In order to conduct early therapeutic interventions for Alzheimer’s disease (AD), convenient, early diagnosis markers are required. We previously reported that changes in DNA methylation levels were associated with amnestic mild cognitive impairment (aMCI) and AD. As the results suggested changes in DNA methylation levels in the COASY and SPINT1 gene promoter regions, in the present study we examined DNA methylation in these regions in normal controls (NCs, n = 30), aMCI subjects (n = 28) and AD subjects (n = 30) using methylation-sensitive high resolution melting (MS-HRM) analysis. The results indicated that DNA methylation in the two regions was significantly increased in AD and aMCI as compared to NCs (P < 0.0001, P < 0.0001, ANOVA). Further analysis suggested that DNA methylation in the COASY gene promoter region in particular could be a high sensitivity, high specificity diagnosis biomarker (COASY: sensitivity 96.6%, specificity 96.7%; SPINT1: sensitivity 63.8%, specificity 83.3%). DNA methylation in the COASY promoter region was associated with CDR Scale Sum of Boxes (CDR-SB), an indicator of dementia severity. In the SPINT1 promoter region, DNA methylation was negatively associated with age in NCs and elevated in aMCI and AD subjects positive for antibodies to Herpes simplex virus type 1 (HSV-1). These findings suggested that changes in DNA methylation in the COASY and SPINT1 promoter regions are influenced by various factors. In conclusion, DNA methylation levels in the COASY and SPINT1 promoter regions were considered to potentially be a convenient and useful biomarker for diagnosis of AD and aMCI.

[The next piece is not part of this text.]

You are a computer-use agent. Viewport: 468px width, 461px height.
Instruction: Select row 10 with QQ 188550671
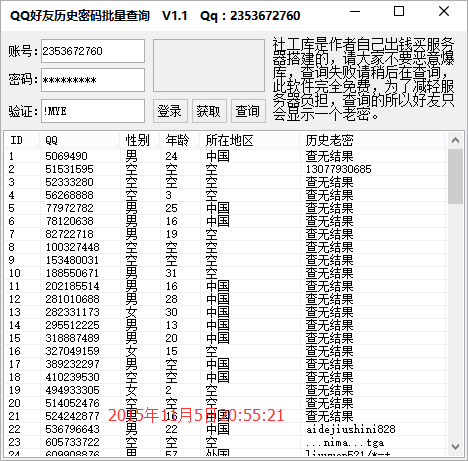pyautogui.click(x=226, y=273)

- J Alzheimers Dis. 2016 Oct 18;54(4):1273-1281. Herpes and Alzheimer’s Disease: Subversion in the Central Nervous System and How It Might Be Halted. Itzhaki RF.

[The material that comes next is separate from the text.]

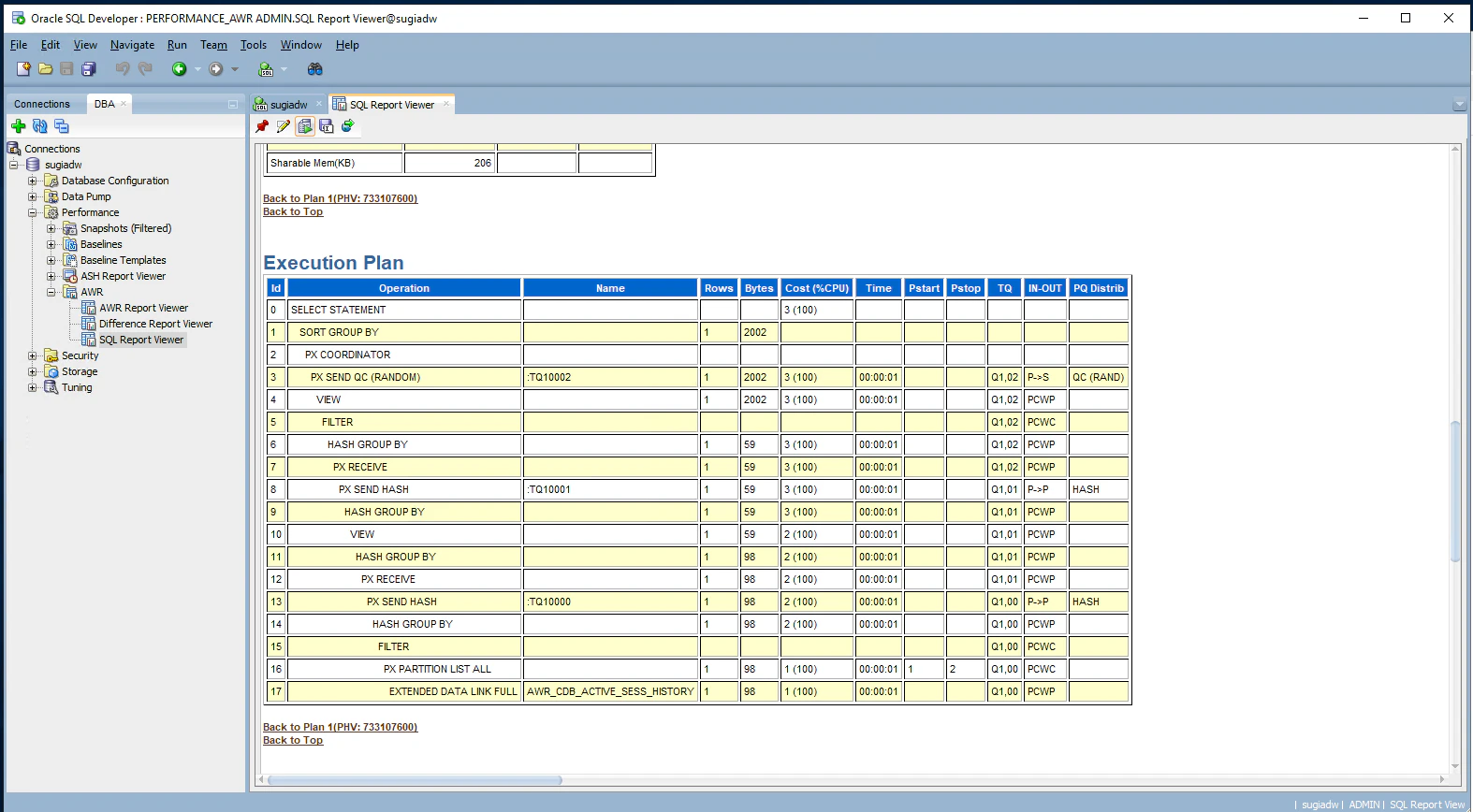This screenshot has height=812, width=1473.
Task: Expand the Security tree node
Action: (x=33, y=355)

The last 8 or so years have seen a large increase in the number of studies supporting the concept of a major role for herpes simplex virus type 1 (HSV1) in Alzheimer’s disease (AD). The main advances have been made through studies in humans and in mice, investigating the likelihood of reactivation of the latent virus in brain. Others have aimed to explain the mechanisms in cells whereby the increase in amyloid-beta (Aβ) production on HSV1 infection of cells and mouse brains occurs, and the reason that infected cells make this increase. The possibility that other herpesviruses are involved in the development of AD has been explored, and human herpesvirus type 6, Epstein-Barr virus, and cytomegalovirus, in particular, have been implicated. Epidemiological studies have further supported the role specifically of HSV1 and its reactivation in the disease. Antiviral studies have continued, comparing those acting by different mechanisms, such as restricting viral replication, or blocking viral entry into cells, to treat HSV1-infected cell cultures, and then examining the extent to which the virus-induced increases in Aβand AD-like tau are reduced. All the studies support the usage of antiviral treatment to slow or halt the progression of AD.